Here at Superbeast, we're manly. We swear in mixed company, don't brush our hair and we wear the same pair of jeans most days (they're called "week pants"). But we aren't as manly as our manly fathers. For starters, my dad slit a deer's throat after he hit it with his car, got his hand caught in some farm equipment, still uses film, wifed my mother, hiked across Alaska and can't tell a lufa from a Brainco.
This campaign by Energy BBDO reminds us that our dads aren't a bunch of Sally Goodfornothings. It also taught me that Canadian whisky doesn't have an "e".
Yours in Favre,
RF
Sunday, November 18, 2007
Subscribe to:
Post Comments (Atom)
9 comments:
I just added these to my portfolio.
I call I get a slash.
Go PACK!
These are fabulous.
Now, if you'll excuse me while I fix myself a cocktail...

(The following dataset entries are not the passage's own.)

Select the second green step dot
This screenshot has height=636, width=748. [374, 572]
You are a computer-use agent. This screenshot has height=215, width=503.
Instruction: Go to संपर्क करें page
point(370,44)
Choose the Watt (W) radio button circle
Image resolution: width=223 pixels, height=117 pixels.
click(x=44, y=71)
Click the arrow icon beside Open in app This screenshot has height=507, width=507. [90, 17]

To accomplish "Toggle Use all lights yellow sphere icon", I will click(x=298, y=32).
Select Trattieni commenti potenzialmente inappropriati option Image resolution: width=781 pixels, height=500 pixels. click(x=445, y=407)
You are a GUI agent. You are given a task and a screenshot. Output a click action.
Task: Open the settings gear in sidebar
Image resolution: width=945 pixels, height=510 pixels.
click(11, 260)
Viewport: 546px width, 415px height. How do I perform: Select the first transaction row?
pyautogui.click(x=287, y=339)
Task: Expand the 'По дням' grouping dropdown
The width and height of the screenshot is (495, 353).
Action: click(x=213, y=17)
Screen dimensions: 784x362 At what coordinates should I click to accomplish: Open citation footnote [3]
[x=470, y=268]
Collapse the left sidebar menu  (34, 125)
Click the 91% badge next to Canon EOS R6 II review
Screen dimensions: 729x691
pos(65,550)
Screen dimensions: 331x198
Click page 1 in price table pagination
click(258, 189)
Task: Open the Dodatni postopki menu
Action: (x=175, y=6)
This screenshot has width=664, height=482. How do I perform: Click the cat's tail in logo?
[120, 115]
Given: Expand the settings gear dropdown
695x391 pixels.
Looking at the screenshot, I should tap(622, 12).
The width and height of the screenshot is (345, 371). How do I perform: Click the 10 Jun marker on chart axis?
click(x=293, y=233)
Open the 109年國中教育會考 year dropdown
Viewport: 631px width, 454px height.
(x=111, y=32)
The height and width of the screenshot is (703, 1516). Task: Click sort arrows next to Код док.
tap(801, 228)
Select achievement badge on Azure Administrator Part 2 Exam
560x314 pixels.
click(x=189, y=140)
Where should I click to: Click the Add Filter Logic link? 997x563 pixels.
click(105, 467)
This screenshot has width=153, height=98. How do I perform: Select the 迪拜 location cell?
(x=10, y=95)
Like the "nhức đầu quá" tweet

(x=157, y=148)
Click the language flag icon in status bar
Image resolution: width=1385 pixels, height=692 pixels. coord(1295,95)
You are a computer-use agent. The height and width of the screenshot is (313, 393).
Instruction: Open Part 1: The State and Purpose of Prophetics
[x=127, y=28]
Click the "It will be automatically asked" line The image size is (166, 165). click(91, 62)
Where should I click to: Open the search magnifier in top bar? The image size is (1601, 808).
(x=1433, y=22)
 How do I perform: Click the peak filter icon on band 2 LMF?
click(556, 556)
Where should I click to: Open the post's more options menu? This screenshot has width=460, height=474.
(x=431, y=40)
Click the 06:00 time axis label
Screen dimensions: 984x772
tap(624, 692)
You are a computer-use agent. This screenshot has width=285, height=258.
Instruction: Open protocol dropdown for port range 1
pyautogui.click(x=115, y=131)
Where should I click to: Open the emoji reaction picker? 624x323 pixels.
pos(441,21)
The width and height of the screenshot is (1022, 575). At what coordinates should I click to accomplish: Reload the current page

...and bring it to that man over on the couch, watching football.
I fucking love these. My friend Steve was one of the designers who worked on this. Good job, buddy. This is Jake by the way--forgot my password again.
it might be time to switch whiskey brands
Can the next one be: Your Dad doesn't believe in God. (He talked to the guy in Veitnam, and thought he was an asshole.)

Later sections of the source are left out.